The Bill Hartack Memorial Handicap is an American Thoroughbred horse race run at Hawthorne Race Course in Stickney/Cicero, Illinois in the early spring of the year. The ungraded stakes race is for horses three-year-olds and older, and is set at a distance of one and one-eighth of a mile.
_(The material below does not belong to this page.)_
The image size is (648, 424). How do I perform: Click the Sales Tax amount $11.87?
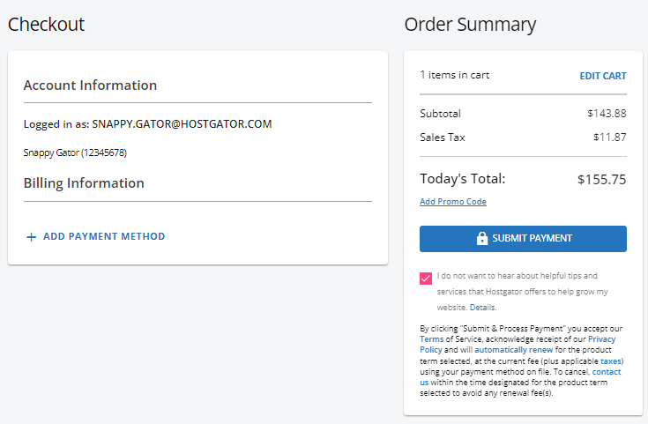609,138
The race offers a purse of $200,000.

In 2009, the race was downgraded from a Grade III event to ungraded status, but as of 2015 had once again been awarded Grade III status.

Formerly known as the National Jockey Club Handicap, the race was inaugurated as the Bill Hartack Memorial Handicap in 2008 to honor the Hall of Fame jockey Bill Hartack who died in November 2007. Hartack won the Kentucky Derby fives times: 1957 on Iron Liege, 1960 on Venetian Way, 1962 on Decidedly, 1964 on Northern Dancer, and 1969 on Majestic Prince.

(In 2000, 2001 and 2002, the race was held at Sportsman's Park Racetrack in Cicero, Illinois.)

==Past winners==
- 2008 - Ryan's for Real (Erick Rodriguez)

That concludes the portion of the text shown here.